The statement referred to the Selective Service System as "slipshod in its administration and violative of accepted standards of constitutional due process." It warned that such a system "encourages the initiation and prolongation of senseless adventures such as the present war in Viet Nam."
The lawyers' statement emphasized three aspects of the Selective Service System:
"the existing draft law, both by design and administration, places the burden of military service primarily upon our poor and less educated citizens" with most deferments and exemptions going to the affluent and well-educated;
"the draft law denies to the registrant fundamental safeguards of due process," such as the right to counsel before local draft boards;
the draft law is too complex to be properly understood by the registrant or to be properly administered by the local draft boards. Therefore, the lawyers concluded, "a significant proportion of the draftees presently serving in Viet Nam do so under induction orders which were unlawfully issued."
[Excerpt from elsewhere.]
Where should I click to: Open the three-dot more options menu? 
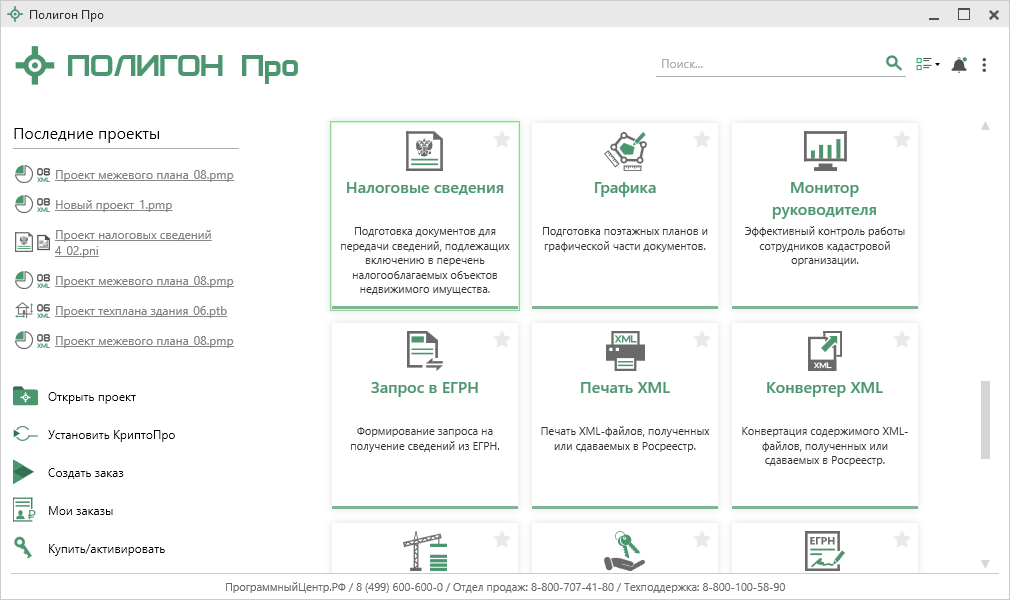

Charles R. Nesson '60, assistant professor of Law; John Flym and Robert H. Johnson '61, Chairman and Executive Director, respectively, of the Boston Selective Service Lawyers Panel and attorneys for Harvard students who were arrested in University Hall last April; and Michael Haroz, a third-year Harvard law student and coordinator of the Committee for Legal Research on the Draft, participated ?n the press conference and gave their support to the lawyers' statement.